Link Icon 16 comments
By @thangalin - 9 months
My coffee table photobook describes the role of molybdenum in determining the GOE's timeline:

https://impacts.to/downloads/lowres/impacts.pdf#page=11

By @duxup - 9 months
PBS had a wonderful series Ancient Earth that covered the geological history of the earth. https://www.pbs.org/wgbh/nova/series/ancient-earth/

My naive understanding was always that the earth or planets just sort of found a natural state of being after a while and were / are just that way now. It's very interesting to see the sea saw type scale of changes that occurred over time.

By @mannykannot - 9 months
Looking at chart 1, it seems to me that the distribution of the chromium-53 ratio in today's seawater is a reasonable match to the ratios seen in today's sediments, and not to that seen in ancient rocks, while the distribution for today's rivers and estuaries is not a good match for today's sediments, and, if anything, is a better match to the ancient rocks.

Absent any other evidence, this seems to suggest that the fractionation seen in today's sediments may be the result of processes occurring in seawater rather than in rivers, and if so, that would in turn suggest that what happens in rivers and estuaries is not a good guide to the fractionation we should see in ancient rocks, even if we assume ancient rivers were mostly like the Rio Tinto - unless the ancient seawaters were acidic enough to prevent fractionation occurring there.

By @s_dev - 9 months
I definitely recommend "Life on Our Planet" produced by Spielberg and narrated by Morgan Freeman.
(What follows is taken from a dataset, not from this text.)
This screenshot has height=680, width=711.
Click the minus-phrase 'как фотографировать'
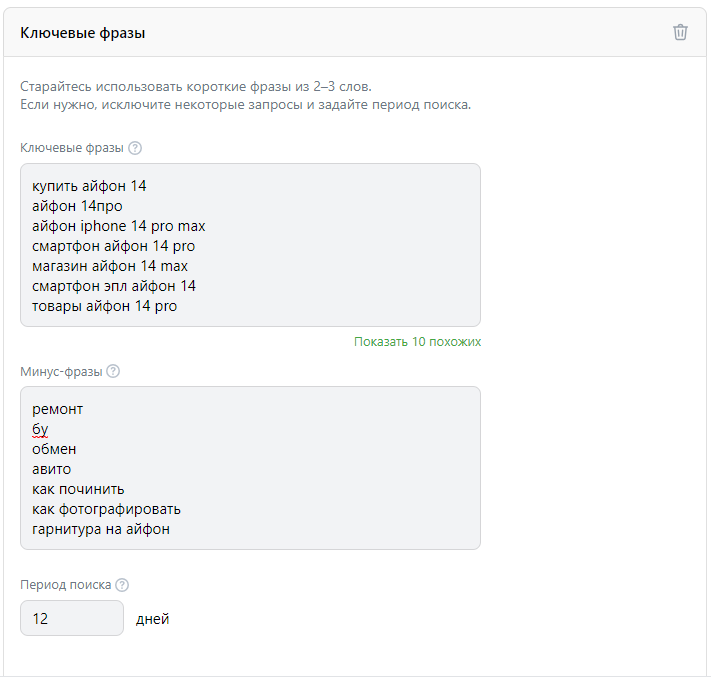(x=106, y=509)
Covers all the extinction events in Earths history in a way that would enthuse and educate laymen on this issue.

By @andrewla - 9 months
It's a remarkable thing to step back for a second and realize that while we try to figure out the exact impact of a parts-per-million change in CO2 concentration, that it's astonishing that CO2 is not 20% of the atmosphere, that the only thing keeping O2 in the atmosphere at all is the large-scale actions of living things. [1]

The fact that living organisms are responsible for something so large seems almost dumbfounding -- planets are big, atmospheres are big, and life is small; what is a pool of algae compared to a mountain, etc. But even such a basic thing as "the only reason we can have something as fundamental as FIRE is because of living things" is a bit of a mindblowing realization.

[1] probably not literally true; if you eliminated all life on earth then most of the O2 would probably be sequestered in oxides rather than remaining resident as CO2, but still. Although I guess a lot of non-living organic matter would eventually burn away as long as there is oxygen to support combustion.

By @glitchc - 9 months
It's worth noting that the Great Oxidation event was also a mass extinction event, yet we are happy that it occurred.
By @tectonic - 9 months
It’s why we have many tiger’s eyes gemstones and banded iron deposits.
By @mannykannot - 9 months
One of the problems for the paleontology of this period is that almost all the rocks from it have been eroded away - the great unconformity. It has been speculatively attributed to erosion during Snowball Earth, which preceded the Cambrian explosion, though it seems the story is becoming more complicated.

https://www.atlasobscura.com/articles/great-unconformity-geo...

By @blueridge - 9 months
I'm currently reading: The Story of Earth: The First 4.5 Billion Years, from Stardust to Living Planet by Robert Hazen.

Anyone have recommendations for books about Earth's past?

By @ianbooker - 9 months
This is a expertly crafted narrative of presumably complicated research.
By @havaloc - 9 months
At first glance I thought this was related to the Intel processor issues.
By @integricho - 9 months
I thought this was going to be about the ongoing issue with 13th and 14th gen Intel CPUs, which involved an oxidation issue as well (among the rest of the problems) at the beginning of production.
By @DrBazza - 9 months
Also EOS:

https://eos.org/articles/metallic-nodules-create-oxygen-in-t....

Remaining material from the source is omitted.